Motorcycle crashes happen often, and they're typically a result of errors made by other drivers. In many cases, a driver will fail to see a motorcyclist pulling out in front of them and giving them no time to stop.
Other times, the motorcyclist may be in lane but have another driver try to merge into the same position. This can force the motorcyclist off the road or cause a direct collision.
In any case, the reality is that motorcyclists are in danger when they're on the roads. There is a high likelihood that they could be hit by others, ending their journey, and potentially, their lives.
In 2016, the total number of deaths of motorcyclists reached 60.9 fatalities per 100,000 registered motorcycles. The only times when rates of fatalities were higher were in 2007 and 2008. Today, the reality is that there are more registered motorcycles on the road than ever before, and that makes it more likely that they'll be involved in a traffic accident.

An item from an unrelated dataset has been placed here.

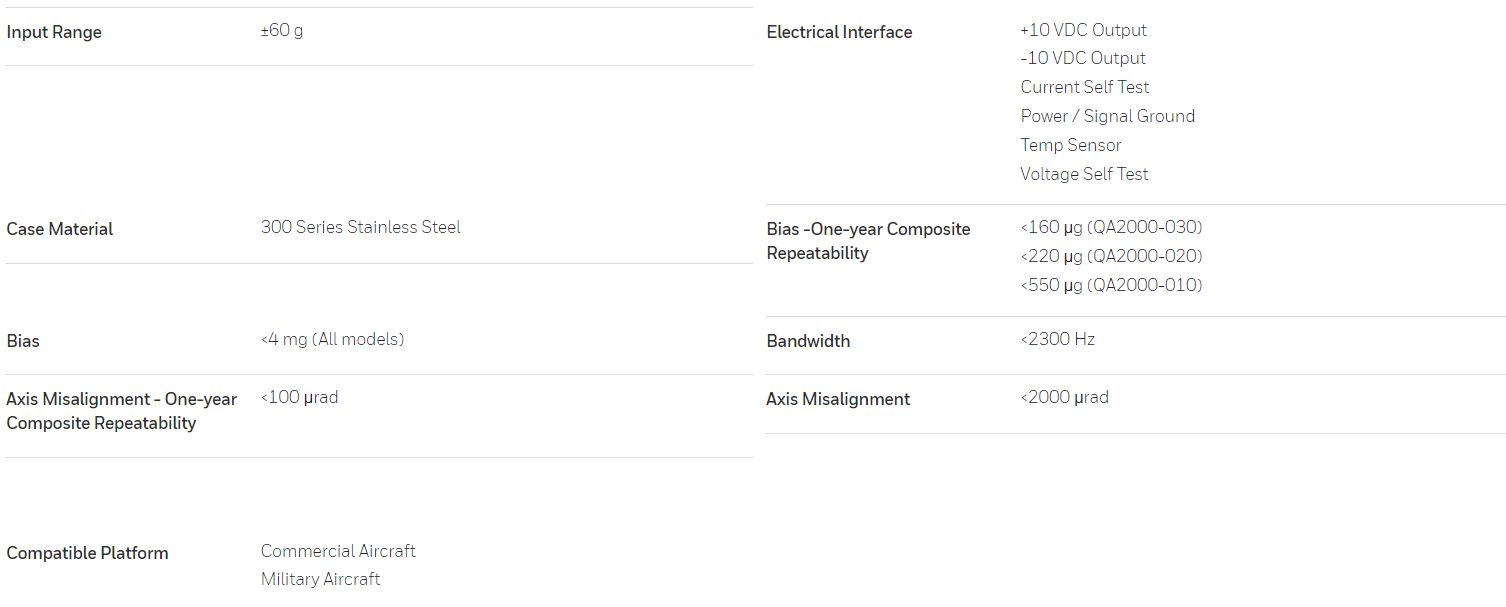Click the Bias specification label
The image size is (1506, 607).
[23, 341]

Motorcyclists are, by far, more likely to be killed than drivers or passengers of other vehicles. For example, in 2015, the percentage of fatalities caused on motorcycles was set at 57.85%, while light trucks were at 7.7% and passenger vehicles were 9.48%. As you can see from those statistics, motorcyclists are far more likely to be hit and killed than others.
What should you do to avoid a motorcycle crash?
One of the best things you can do is to remember that drivers may not see you. Even if they do, they may make the mistake of believing that you're traveling more slowly than you are. This makes drivers more likely to pull out in front of you and to cause a serious collision.
You can help yourself avoid injuries by making sure that you focus on the road and your surroundings. If a driver doesn't appear to be looking up and is aiming to pull out, slow down. Even if they don't end up cutting you off, the risk is too high to continue and hope for the best.
Motorcyclists always have to be on the defensive, even when they're in the right. You have the right to be on the roads in Georgia and to use them like anyone else, but the reality is that drivers aren't always looking for people like you. Be safe by preparing to take your safety into your hands.